Uranium capture by a layered 2D/2D niobium phosphate/holey graphene architecture via an electro-adsorption and electrocatalytic reduction coupling process.

Abstract

As an energy-efficient and eco-friendly technique, capacitive deionization (CDI) has shown great potential for uranium (U(VI)) capture recently. However, extracting U(VI) with high kinetics, capacity and selectivity remains a major challenge due to the current surface active sites-based material and co-existing ions in aqueous solution. Here we rationally designed a layered 2D/2D niobium phosphate/holey graphene (HGNbP) electrode material, and originally demonstrated its efficient U(VI) capture ability via an electro-adsorption and electrocatalytic reduction coupling process.
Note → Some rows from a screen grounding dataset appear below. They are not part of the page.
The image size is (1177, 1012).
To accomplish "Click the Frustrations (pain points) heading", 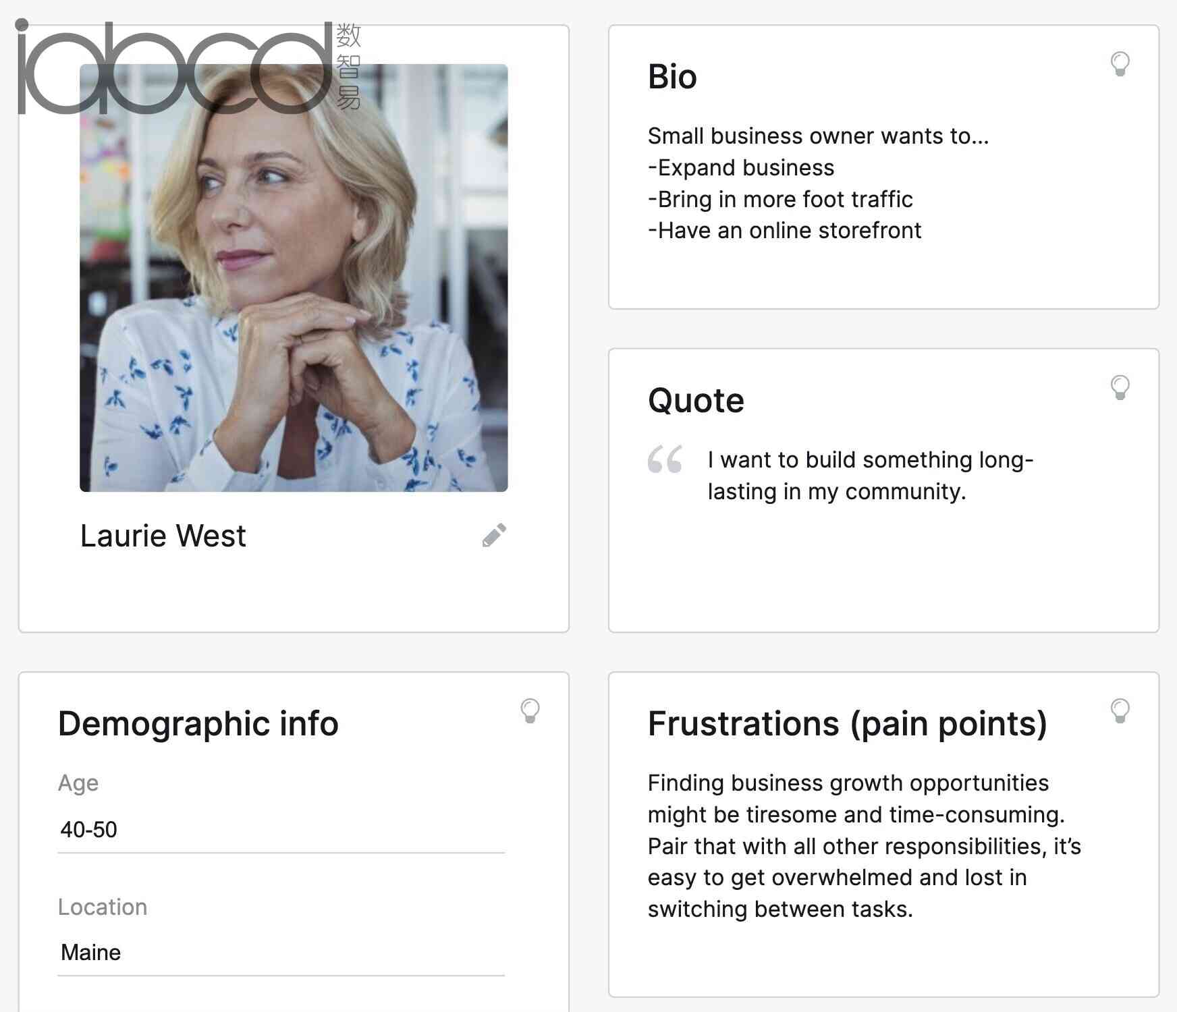I will tap(848, 724).
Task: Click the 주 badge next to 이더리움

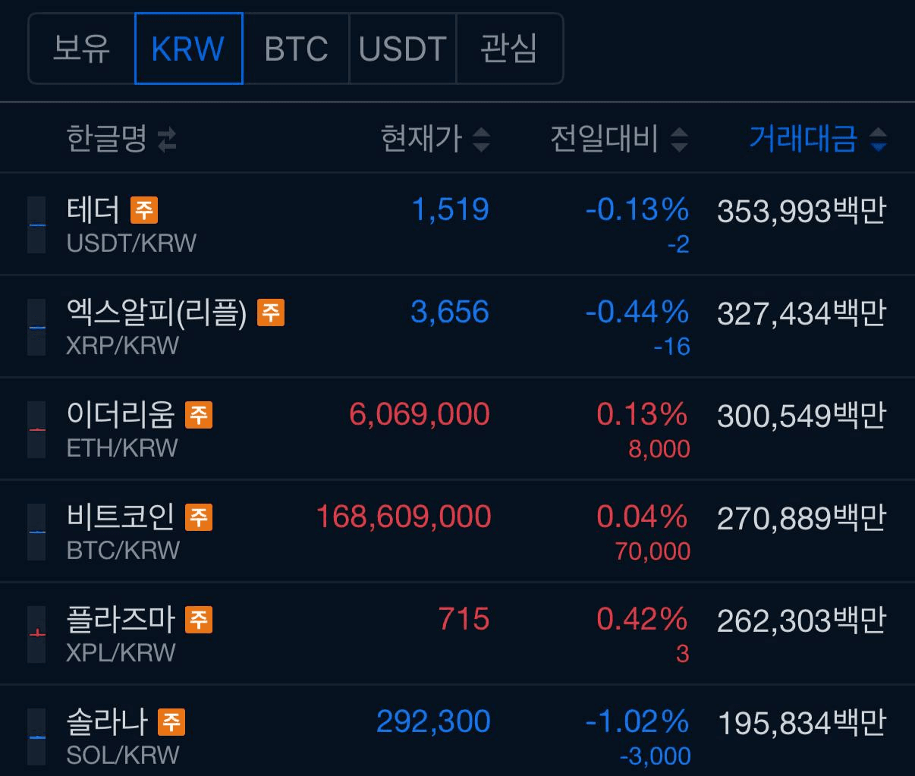Action: coord(199,414)
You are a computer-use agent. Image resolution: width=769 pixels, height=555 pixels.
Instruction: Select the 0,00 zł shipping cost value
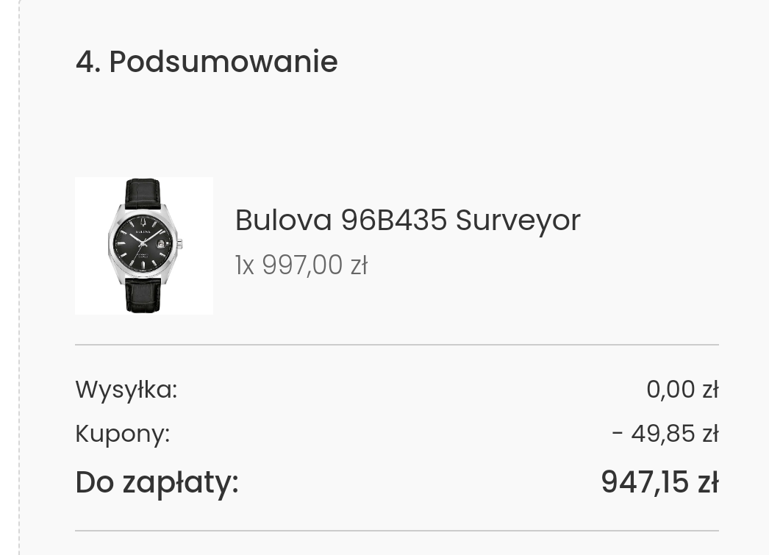(x=682, y=390)
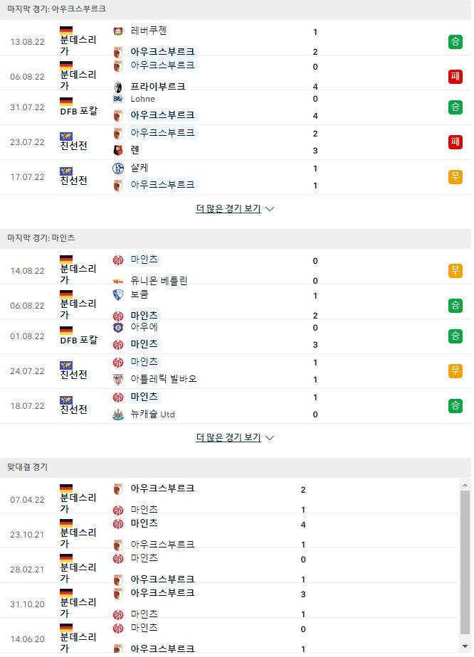Screen dimensions: 474x657
Task: Click the green 승 badge for 13.08.22
Action: pos(455,41)
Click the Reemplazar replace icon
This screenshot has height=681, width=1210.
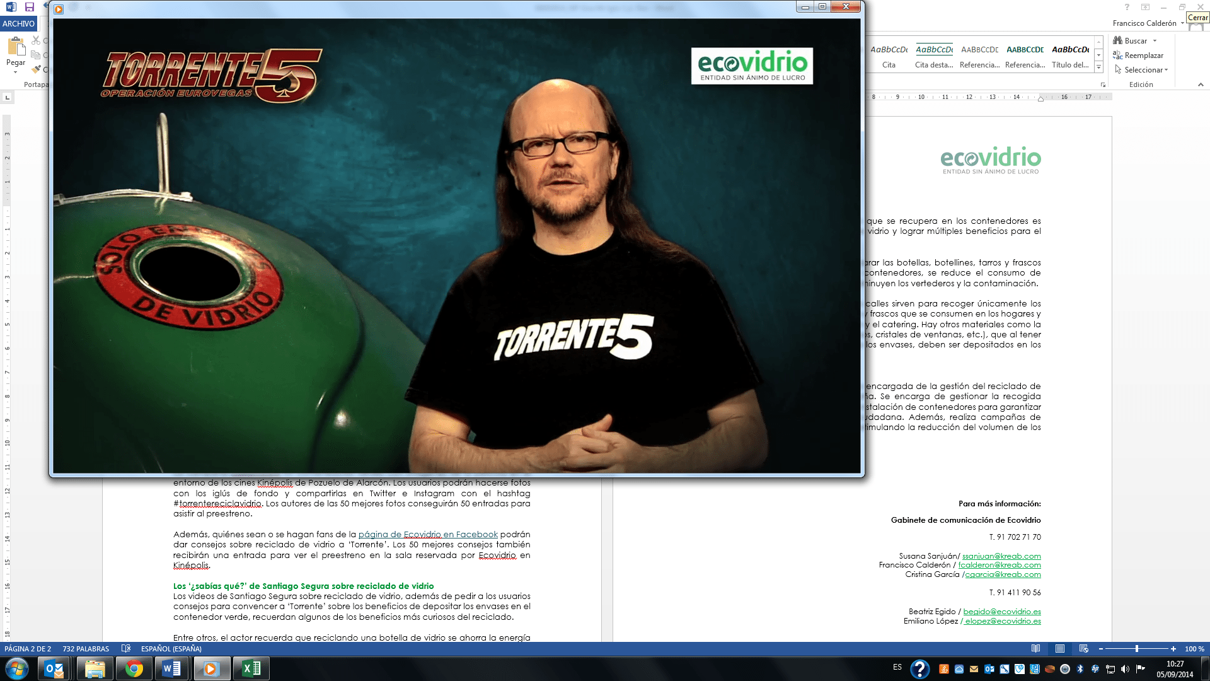click(x=1118, y=55)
The less-accumulative loose layered architecture, open polycrystalline construction of niobium phosphate with active phosphate sites, and rich in-plane nano-pores on conductive graphene nanosheets endowed HGNbP with fast charge/ion transport, high electroconductivity and superior pseudocapacitance, which enabled U(VI) ions first to be electro-adsorbed, then physico-chemical adsorbed, and finally electrocatalysis reduced/deposited onto electrode surface without the limitation of active sites under a low potential of 1.2V. Based on these virtues, the HGNbP exhibited a fast adsorption kinetics, with a high removal rate of 99.9% within 30min in 50mgL-1 U(VI) solution, and a high adsorption capacity up to 1340mgg-1 in 1000mgL-1 U(VI) solution. Furthermore, the good recyclability and selectivity towards U(VI) were also realized.